Department of Urology, University of Minnesota, Minneapolis, MN, USA.
Am J Surg. 2016 Jun;211(6):1077-83. doi: 10.1016/j.amjsurg.2015.10.032. Epub 2016 Jan 9.
Prevention of surgical site infections (SSIs) can improve surgical quality through reductions in morbidity and cost. We sought to determine whether the abdominal closure protocol, in isolation, decreases SSI at an academic teaching hospital.
Adult patients undergoing laparotomy were prospectively randomized to an abdominal closure protocol, which includes unused sterile instruments and equipment at fascial closure, or usual care. A 30-day SSI rates were compared. General surgery, colorectal, urology, or gynecologic oncology patients undergoing anticipated wound classification II cases were eligible.

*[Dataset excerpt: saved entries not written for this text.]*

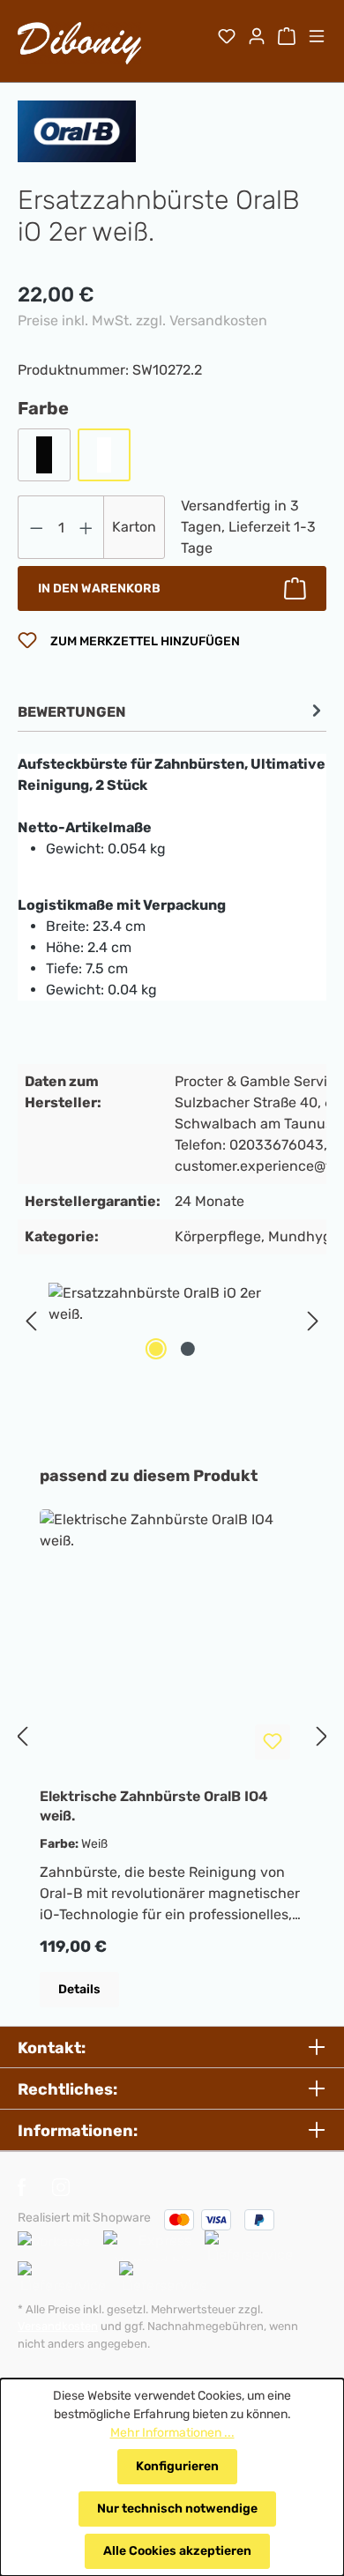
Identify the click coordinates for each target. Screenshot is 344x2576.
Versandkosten (58, 2326)
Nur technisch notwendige (177, 2508)
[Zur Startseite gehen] (79, 43)
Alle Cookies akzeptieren (177, 2550)
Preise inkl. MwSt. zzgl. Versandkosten (142, 320)
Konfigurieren (177, 2466)
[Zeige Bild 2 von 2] (188, 1349)
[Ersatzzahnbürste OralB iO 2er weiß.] (172, 1304)
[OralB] (77, 131)
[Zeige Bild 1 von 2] (156, 1349)
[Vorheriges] (31, 1322)
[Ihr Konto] (256, 38)
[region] (172, 1321)
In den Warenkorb (99, 588)
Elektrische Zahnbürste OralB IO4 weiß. (154, 1806)
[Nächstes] (313, 1322)
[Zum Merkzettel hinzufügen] (272, 1742)
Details (79, 1989)
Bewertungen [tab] (72, 712)
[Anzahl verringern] (36, 527)
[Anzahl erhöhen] (86, 527)
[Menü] (316, 38)
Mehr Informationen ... (172, 2432)
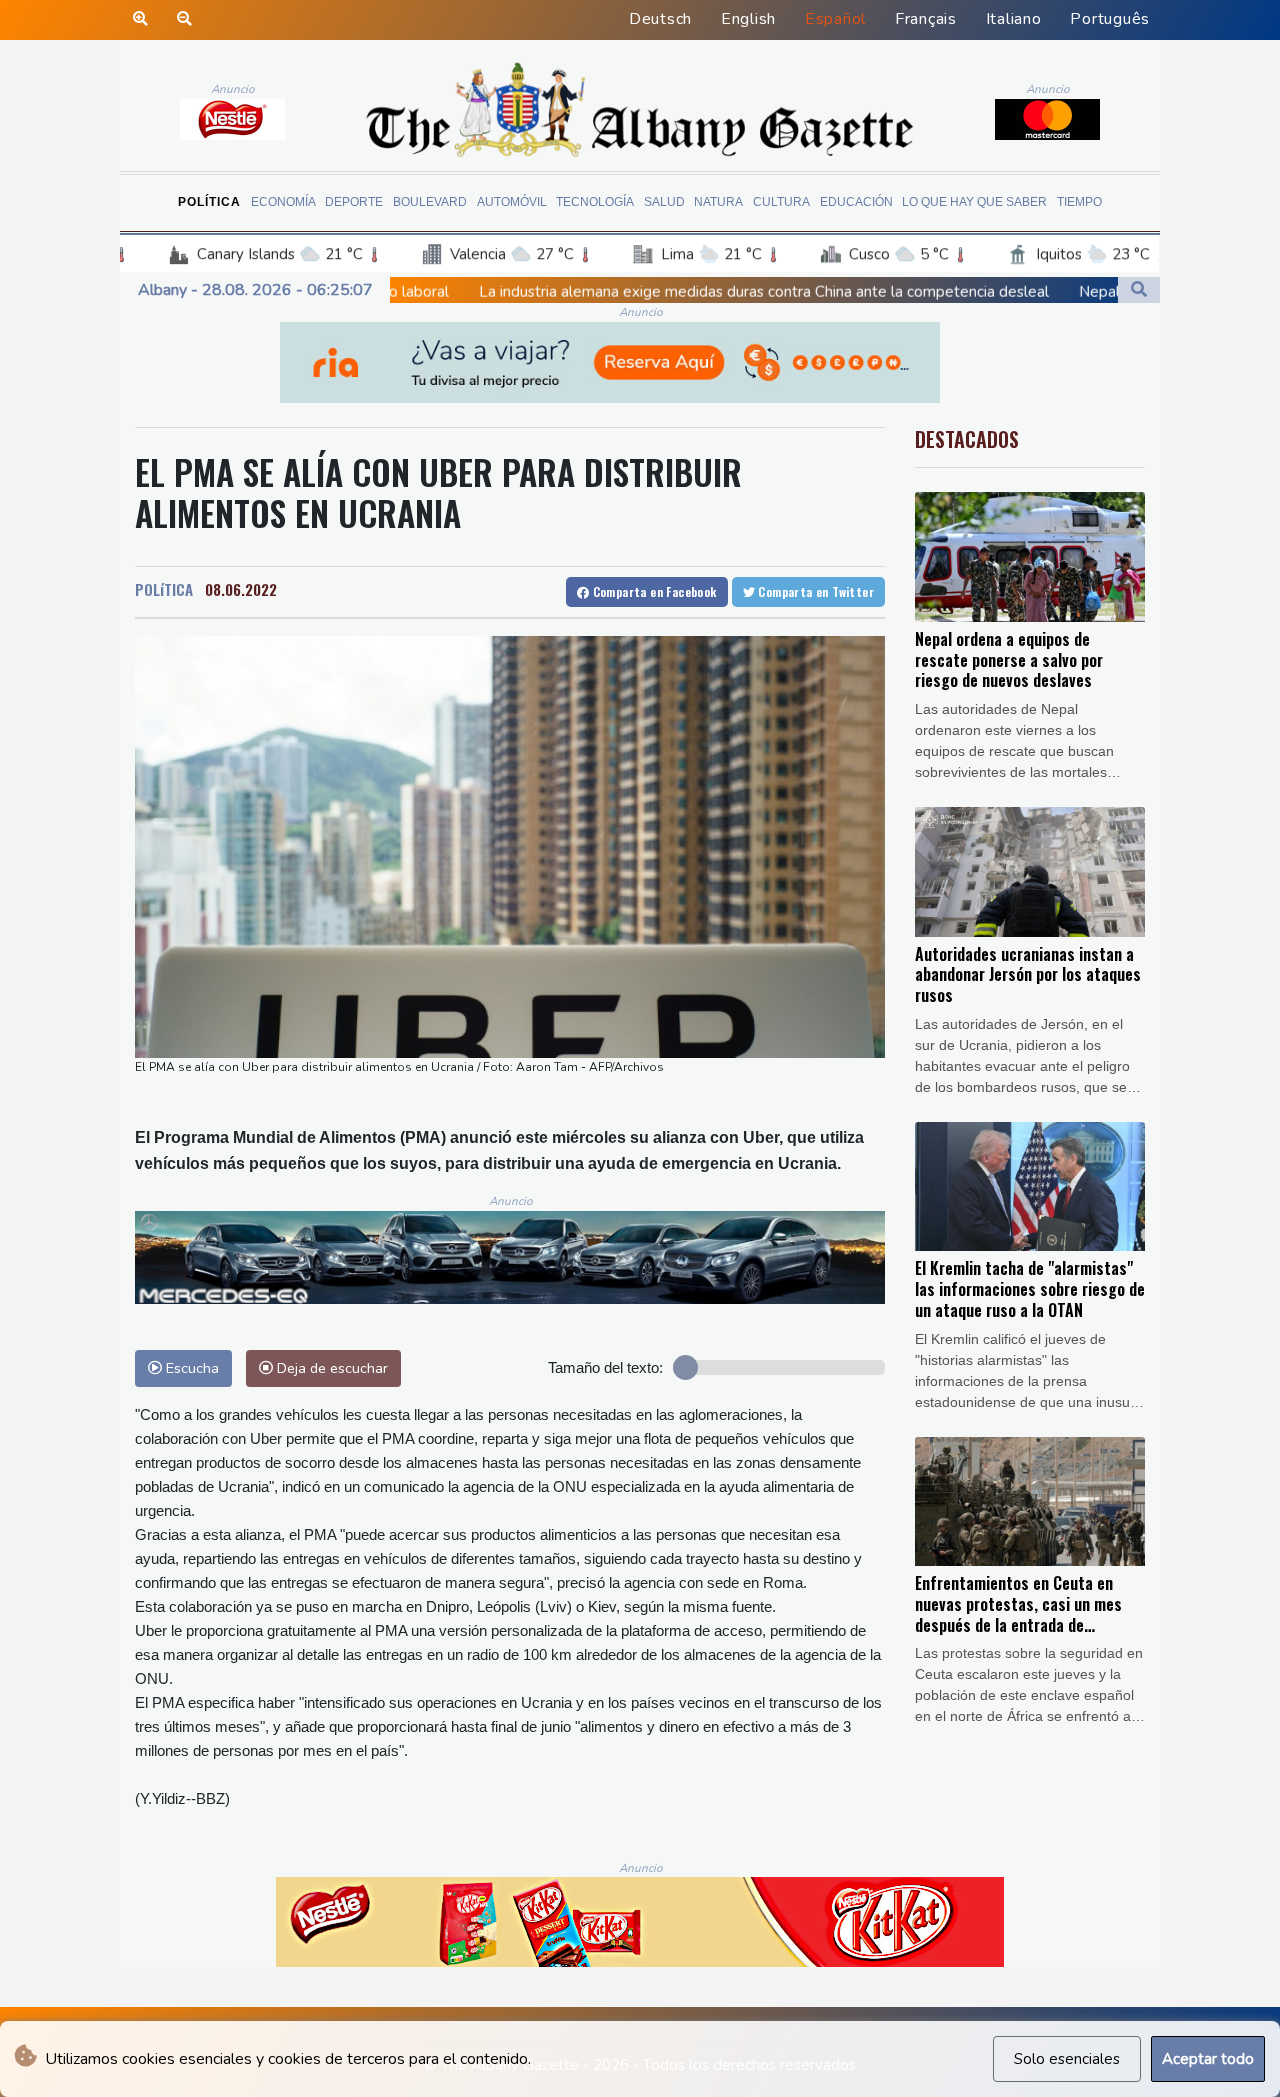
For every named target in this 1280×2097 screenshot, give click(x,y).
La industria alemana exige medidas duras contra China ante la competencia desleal (569, 292)
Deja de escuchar (330, 1368)
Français (926, 19)
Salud (664, 202)
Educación (856, 202)
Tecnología (595, 202)
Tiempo (1079, 202)
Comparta (652, 591)
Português (1110, 19)
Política (209, 202)
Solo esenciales (1067, 2059)
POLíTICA (164, 589)
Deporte (354, 202)
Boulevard (430, 202)
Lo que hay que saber (974, 202)
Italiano (1014, 19)
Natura (718, 202)
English (748, 19)
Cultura (781, 202)
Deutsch (660, 19)
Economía (283, 202)
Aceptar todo (1208, 2059)
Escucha (190, 1368)
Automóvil (512, 202)
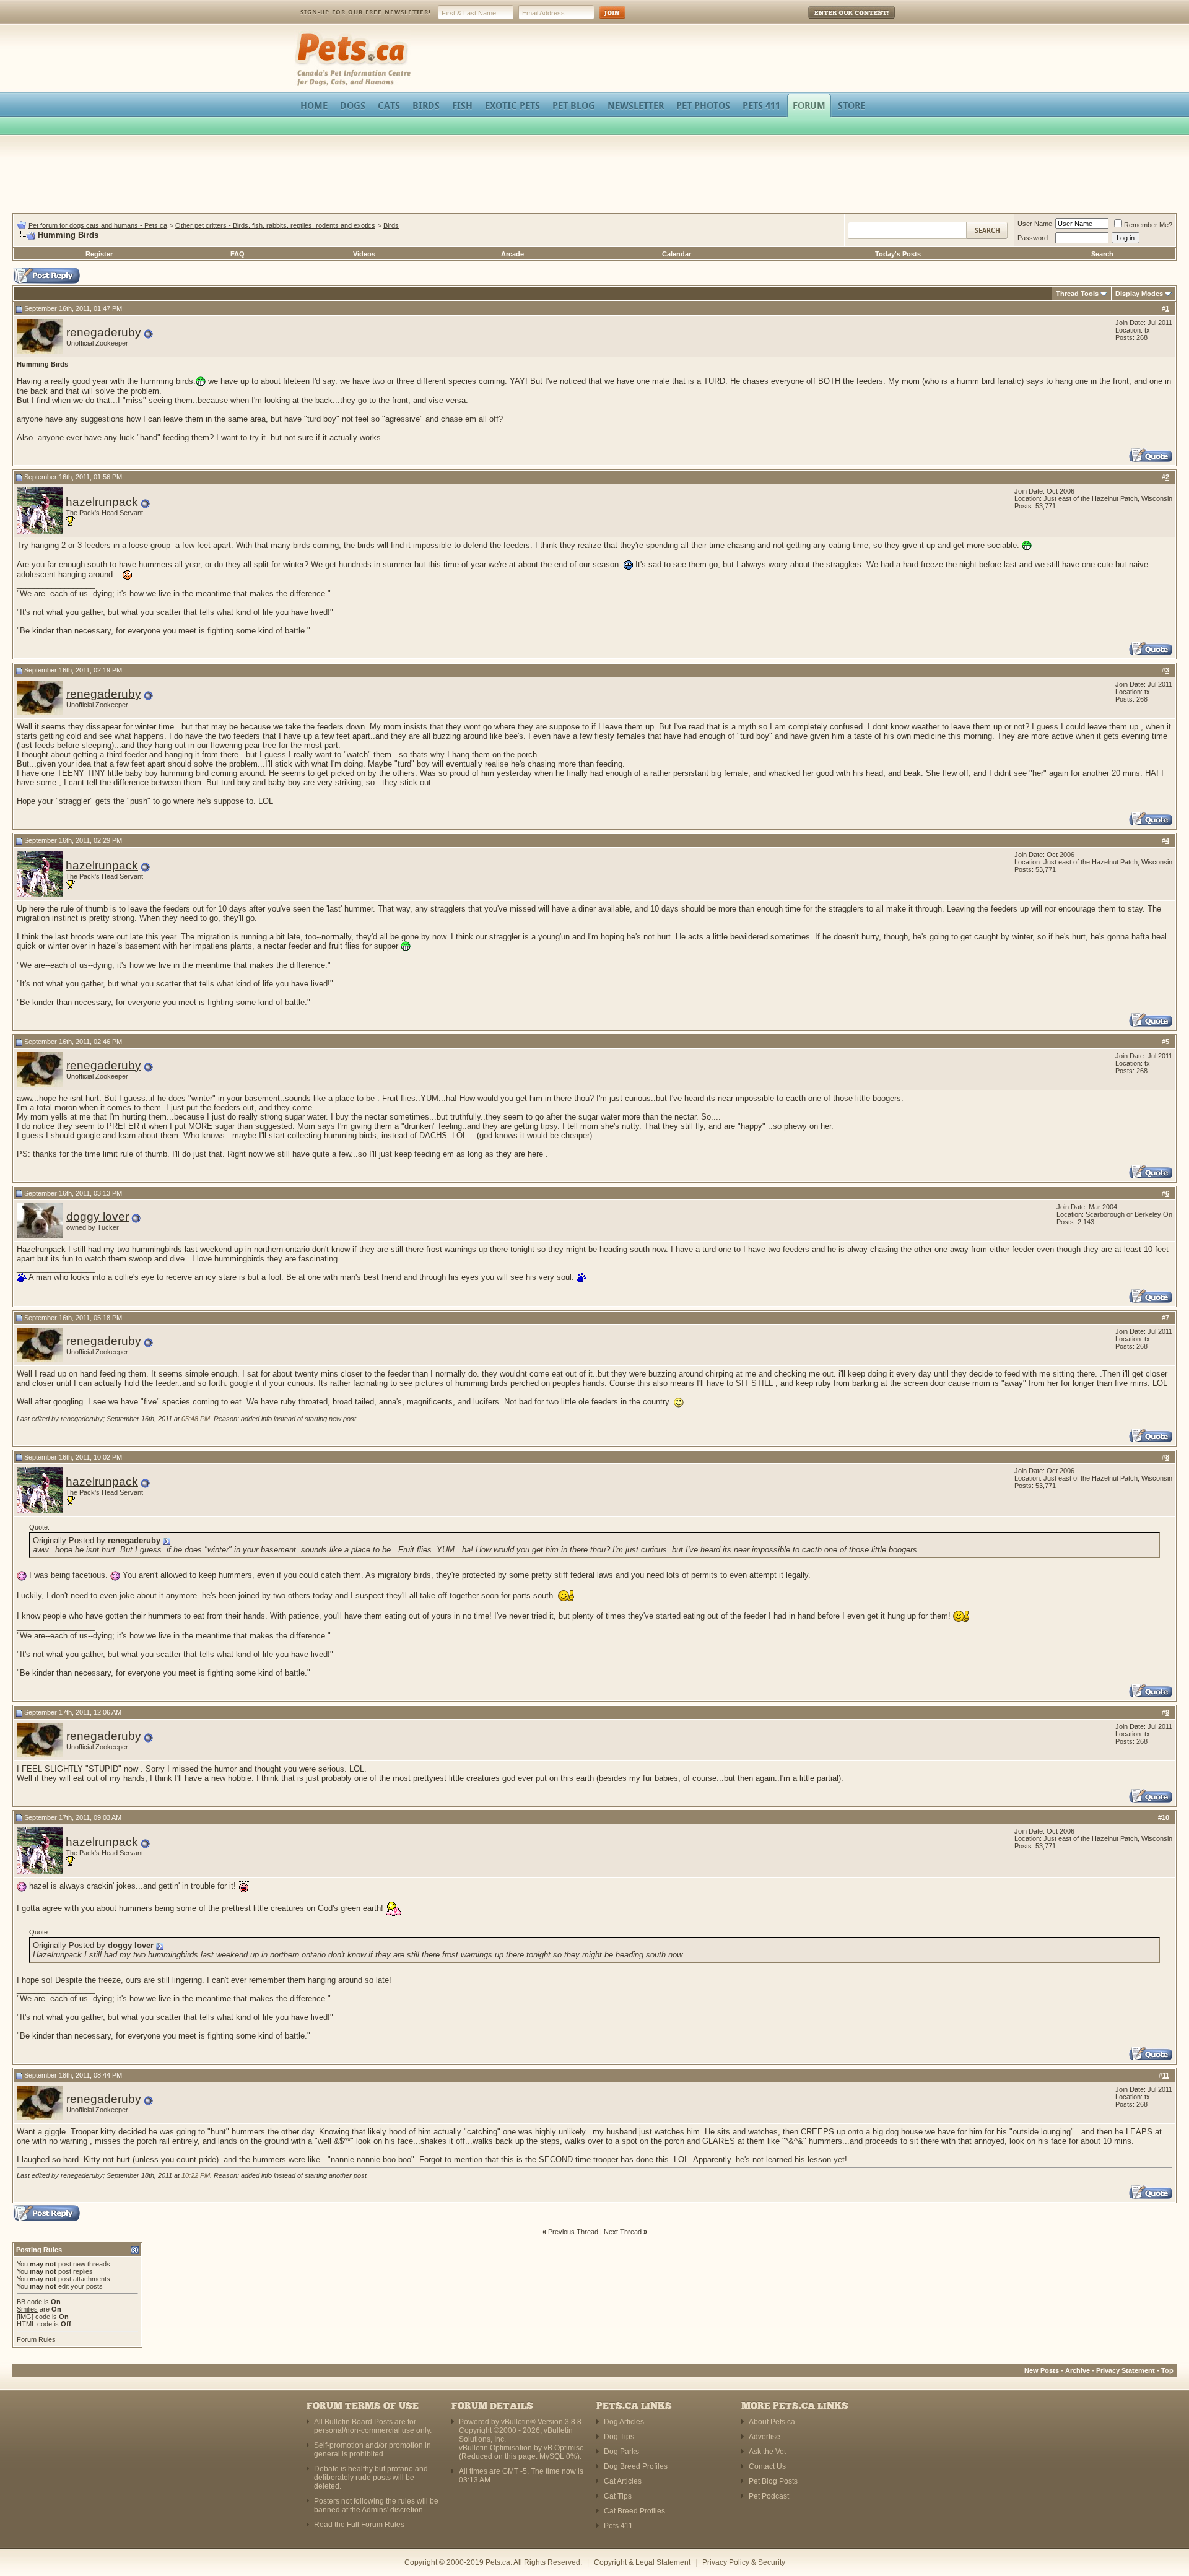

Overall SSI rates were 11.6% in patients randomized to protocol closure vs 12.4% for usual care (total n = 233; P = .85). The abdominal closure protocol and usual care groups had similar rates of superficial (4.5% vs 4.1%; P = .9), deep (.9% vs 0%, P = .3), organ-space SSI rates (6.2% vs 8.3%, P = .55), and wound dehiscence (2.7% vs 5.3%; P = .24).
An abdominal closure protocol did not decrease the rate of SSI and is likely not a key intervention for SSI reduction.
预防手术部位感染(SSIs)可通过降低发病率和成本来提高手术质量。我们试图确定单纯的腹部闭合方案是否能降低一所学术教学医院的手术部位感染率。
对接受剖腹手术的成年患者进行前瞻性随机分组,一组采用腹部闭合方案(包括在筋膜闭合时使用未使用过的无菌器械和设备),另一组采用常规护理。比较两组的30天手术部位感染率。纳入预计伤口分类为II类的普通外科、结直肠外科、泌尿外科或妇科肿瘤患者。
随机分组至方案闭合组的患者总体手术部位感染率为11.6%,常规护理组为12.4%(总样本量n = 233;P = 0.85)。腹部闭合方案组和常规护理组在浅表手术部位感染率(4.5%对4.1%;P = 0.9)、深部手术部位感染率(0.9%对0%,P = 0.3)、器官间隙手术部位感染率(6.2%对8.3%,P = 0.55)以及伤口裂开率(2.7%对5.3%;P = 0.24)方面相似。
腹部闭合方案并未降低手术部位感染率,可能不是降低手术部位感染的关键干预措施。